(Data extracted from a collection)
☆ ☆ ☆ ☆ ☆

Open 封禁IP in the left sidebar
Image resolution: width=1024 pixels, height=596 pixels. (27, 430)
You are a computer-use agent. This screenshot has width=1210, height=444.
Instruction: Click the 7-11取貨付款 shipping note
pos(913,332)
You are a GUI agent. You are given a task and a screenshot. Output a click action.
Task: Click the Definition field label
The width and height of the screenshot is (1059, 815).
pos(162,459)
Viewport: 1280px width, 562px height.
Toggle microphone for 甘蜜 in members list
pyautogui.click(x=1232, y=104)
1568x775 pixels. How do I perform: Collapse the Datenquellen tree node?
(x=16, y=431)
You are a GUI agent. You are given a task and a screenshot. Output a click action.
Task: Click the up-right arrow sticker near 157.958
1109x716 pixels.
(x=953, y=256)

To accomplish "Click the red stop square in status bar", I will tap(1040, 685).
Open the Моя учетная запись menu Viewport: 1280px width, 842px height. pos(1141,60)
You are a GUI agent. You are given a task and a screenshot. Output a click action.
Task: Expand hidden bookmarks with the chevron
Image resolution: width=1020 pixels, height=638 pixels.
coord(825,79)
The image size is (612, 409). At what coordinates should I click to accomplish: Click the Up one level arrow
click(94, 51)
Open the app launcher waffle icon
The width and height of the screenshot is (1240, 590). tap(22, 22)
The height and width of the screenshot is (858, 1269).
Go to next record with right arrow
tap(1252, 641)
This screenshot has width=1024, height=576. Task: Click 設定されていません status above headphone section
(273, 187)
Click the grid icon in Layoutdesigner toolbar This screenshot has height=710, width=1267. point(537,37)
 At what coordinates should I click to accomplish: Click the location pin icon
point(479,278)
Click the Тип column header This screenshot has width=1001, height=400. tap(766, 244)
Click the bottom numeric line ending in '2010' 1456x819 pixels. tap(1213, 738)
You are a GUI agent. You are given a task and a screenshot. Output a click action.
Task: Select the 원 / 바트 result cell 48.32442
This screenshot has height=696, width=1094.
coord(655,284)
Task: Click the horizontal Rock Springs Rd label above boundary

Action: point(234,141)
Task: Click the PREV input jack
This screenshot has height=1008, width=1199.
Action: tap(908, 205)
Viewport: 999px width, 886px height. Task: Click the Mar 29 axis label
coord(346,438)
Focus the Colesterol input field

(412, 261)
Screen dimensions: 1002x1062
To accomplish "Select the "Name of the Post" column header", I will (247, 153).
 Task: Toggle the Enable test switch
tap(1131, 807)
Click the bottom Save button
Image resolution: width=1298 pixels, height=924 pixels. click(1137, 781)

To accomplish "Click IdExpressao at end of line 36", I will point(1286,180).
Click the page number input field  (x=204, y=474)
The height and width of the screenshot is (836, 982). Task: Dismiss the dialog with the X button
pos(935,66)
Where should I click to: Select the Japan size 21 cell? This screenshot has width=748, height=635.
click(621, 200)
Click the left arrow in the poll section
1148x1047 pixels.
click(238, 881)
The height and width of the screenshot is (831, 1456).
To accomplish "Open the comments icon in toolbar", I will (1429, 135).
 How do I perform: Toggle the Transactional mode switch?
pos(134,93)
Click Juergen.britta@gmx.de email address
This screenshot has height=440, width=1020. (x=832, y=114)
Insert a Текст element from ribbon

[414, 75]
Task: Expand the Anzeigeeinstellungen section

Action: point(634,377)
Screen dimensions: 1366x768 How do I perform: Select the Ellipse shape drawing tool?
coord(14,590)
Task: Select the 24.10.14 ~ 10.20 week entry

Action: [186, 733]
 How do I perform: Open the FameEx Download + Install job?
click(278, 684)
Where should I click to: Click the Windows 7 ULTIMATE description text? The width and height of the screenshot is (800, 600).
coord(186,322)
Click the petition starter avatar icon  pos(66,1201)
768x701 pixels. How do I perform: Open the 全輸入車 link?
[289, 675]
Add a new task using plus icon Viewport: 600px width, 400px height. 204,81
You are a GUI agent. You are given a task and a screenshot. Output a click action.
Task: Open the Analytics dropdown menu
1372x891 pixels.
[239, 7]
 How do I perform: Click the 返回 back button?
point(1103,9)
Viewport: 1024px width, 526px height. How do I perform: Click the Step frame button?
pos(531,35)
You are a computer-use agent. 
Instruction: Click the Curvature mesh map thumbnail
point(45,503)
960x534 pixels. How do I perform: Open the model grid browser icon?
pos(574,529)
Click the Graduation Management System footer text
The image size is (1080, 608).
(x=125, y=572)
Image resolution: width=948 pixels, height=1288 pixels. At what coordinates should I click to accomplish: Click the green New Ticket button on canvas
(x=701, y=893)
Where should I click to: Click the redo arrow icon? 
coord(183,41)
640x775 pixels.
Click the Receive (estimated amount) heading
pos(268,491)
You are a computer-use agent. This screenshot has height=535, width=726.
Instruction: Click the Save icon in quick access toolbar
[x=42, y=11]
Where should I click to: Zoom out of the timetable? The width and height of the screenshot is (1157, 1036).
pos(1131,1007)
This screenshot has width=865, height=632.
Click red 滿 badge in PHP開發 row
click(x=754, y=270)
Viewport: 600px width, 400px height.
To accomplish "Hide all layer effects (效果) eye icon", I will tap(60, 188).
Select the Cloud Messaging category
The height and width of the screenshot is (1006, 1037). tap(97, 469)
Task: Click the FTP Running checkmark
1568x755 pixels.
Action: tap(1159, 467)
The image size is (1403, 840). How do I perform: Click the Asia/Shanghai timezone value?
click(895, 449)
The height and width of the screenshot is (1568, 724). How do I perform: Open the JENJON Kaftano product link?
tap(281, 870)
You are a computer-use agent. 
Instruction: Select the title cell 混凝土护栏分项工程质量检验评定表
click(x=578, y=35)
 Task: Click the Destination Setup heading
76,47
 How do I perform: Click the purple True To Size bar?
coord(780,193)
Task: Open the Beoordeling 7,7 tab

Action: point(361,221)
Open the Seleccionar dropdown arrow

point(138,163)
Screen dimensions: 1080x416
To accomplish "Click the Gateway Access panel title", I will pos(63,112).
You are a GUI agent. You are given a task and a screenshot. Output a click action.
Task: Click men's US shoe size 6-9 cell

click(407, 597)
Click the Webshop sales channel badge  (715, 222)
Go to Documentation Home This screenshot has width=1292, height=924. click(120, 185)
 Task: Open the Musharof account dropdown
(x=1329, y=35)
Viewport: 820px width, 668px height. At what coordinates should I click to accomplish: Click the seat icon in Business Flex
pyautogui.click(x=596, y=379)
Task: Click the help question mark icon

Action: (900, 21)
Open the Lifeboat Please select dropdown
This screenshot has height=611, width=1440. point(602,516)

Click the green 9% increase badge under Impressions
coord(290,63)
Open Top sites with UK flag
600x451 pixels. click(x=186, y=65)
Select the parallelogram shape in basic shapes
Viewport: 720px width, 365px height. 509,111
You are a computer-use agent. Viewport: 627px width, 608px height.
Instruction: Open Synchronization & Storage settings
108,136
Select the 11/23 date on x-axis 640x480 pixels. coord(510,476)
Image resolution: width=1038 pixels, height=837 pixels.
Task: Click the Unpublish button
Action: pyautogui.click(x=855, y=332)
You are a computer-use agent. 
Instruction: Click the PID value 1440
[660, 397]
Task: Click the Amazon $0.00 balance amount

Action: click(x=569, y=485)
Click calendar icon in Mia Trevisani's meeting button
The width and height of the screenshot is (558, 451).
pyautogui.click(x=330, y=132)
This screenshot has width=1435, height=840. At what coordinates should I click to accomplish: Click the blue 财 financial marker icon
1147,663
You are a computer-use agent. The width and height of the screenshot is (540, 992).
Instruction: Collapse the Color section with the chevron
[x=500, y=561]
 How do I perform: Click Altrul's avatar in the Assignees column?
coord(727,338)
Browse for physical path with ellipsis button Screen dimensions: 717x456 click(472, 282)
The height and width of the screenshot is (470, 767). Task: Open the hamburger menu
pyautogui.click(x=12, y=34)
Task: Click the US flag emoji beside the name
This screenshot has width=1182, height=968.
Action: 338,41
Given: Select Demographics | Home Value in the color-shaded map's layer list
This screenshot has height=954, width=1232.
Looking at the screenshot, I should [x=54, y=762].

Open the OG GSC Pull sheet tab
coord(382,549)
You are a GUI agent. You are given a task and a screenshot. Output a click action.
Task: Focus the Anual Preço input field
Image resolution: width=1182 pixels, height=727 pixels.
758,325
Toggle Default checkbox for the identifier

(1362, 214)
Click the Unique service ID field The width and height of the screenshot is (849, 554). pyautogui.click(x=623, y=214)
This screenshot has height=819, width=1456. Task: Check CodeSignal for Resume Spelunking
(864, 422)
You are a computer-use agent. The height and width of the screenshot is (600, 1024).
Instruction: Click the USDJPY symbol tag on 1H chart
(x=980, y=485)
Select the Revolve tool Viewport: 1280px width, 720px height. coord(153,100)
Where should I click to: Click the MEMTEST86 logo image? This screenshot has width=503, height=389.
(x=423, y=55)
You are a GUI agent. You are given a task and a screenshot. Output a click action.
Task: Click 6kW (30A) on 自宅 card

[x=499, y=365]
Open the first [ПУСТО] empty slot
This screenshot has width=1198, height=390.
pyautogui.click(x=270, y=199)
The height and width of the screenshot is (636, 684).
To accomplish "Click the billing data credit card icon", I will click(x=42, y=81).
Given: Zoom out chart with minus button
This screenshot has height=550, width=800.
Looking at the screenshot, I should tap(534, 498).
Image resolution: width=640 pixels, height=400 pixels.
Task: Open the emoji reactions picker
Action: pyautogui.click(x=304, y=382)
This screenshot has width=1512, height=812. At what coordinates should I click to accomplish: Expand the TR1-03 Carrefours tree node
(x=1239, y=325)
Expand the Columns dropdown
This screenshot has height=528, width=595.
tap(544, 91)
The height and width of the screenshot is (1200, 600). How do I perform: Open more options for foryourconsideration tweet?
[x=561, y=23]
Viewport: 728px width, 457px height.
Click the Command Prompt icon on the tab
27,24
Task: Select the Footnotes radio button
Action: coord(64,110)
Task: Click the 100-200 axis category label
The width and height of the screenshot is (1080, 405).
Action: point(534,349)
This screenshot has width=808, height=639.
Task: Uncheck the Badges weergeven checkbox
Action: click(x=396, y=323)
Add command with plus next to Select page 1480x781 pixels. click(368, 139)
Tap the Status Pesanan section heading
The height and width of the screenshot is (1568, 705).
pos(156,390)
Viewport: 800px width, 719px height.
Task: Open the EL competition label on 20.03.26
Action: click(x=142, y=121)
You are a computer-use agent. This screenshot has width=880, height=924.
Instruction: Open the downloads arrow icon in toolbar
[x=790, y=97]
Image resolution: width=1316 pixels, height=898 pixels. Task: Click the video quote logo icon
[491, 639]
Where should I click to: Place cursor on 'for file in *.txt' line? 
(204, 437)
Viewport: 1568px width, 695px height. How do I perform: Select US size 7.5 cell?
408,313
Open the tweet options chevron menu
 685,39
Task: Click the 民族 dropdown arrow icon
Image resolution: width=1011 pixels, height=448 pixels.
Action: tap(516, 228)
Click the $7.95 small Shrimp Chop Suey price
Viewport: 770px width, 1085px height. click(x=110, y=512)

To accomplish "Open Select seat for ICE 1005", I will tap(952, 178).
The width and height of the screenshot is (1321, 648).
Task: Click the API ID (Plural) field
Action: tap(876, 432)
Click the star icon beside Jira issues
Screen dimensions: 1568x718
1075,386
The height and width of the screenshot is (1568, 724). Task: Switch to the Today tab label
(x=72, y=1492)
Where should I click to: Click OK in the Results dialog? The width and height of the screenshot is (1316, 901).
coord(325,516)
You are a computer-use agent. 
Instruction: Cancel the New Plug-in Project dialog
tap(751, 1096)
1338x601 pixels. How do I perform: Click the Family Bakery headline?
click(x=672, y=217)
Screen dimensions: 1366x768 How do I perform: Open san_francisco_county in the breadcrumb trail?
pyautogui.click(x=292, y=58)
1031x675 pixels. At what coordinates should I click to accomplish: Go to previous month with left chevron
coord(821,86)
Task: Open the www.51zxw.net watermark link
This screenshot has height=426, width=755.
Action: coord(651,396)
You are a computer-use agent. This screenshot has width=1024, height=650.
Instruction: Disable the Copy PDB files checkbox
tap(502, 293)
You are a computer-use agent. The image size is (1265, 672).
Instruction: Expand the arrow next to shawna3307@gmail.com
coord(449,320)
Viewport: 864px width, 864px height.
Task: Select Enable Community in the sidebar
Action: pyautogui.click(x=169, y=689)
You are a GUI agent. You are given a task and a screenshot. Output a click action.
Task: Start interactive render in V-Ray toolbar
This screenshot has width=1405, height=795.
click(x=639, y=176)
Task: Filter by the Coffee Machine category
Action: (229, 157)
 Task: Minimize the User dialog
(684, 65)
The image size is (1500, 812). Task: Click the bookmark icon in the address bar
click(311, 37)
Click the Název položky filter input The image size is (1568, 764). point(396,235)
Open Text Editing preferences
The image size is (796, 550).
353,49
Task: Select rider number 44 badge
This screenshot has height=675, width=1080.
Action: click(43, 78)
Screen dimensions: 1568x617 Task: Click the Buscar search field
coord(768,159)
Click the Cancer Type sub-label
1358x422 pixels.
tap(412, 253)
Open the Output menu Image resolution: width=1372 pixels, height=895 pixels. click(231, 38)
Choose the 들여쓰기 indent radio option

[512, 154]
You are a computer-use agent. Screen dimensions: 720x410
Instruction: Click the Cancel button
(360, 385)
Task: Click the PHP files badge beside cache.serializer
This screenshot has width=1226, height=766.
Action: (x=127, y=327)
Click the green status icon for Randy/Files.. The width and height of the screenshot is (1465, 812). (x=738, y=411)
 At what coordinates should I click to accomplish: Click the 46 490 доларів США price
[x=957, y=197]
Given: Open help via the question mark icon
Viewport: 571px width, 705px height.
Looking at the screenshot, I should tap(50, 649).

☆ ☆ ☆ ☆ ☆

Task requirements
Within the entries above, find each line where "layer" appears; copy every one.

Answer to this exercise
To accomplish "Hide all layer effects (效果) eye icon", I will tap(60, 188).
Given: Select Demographics | Home Value in the color-shaded map's layer list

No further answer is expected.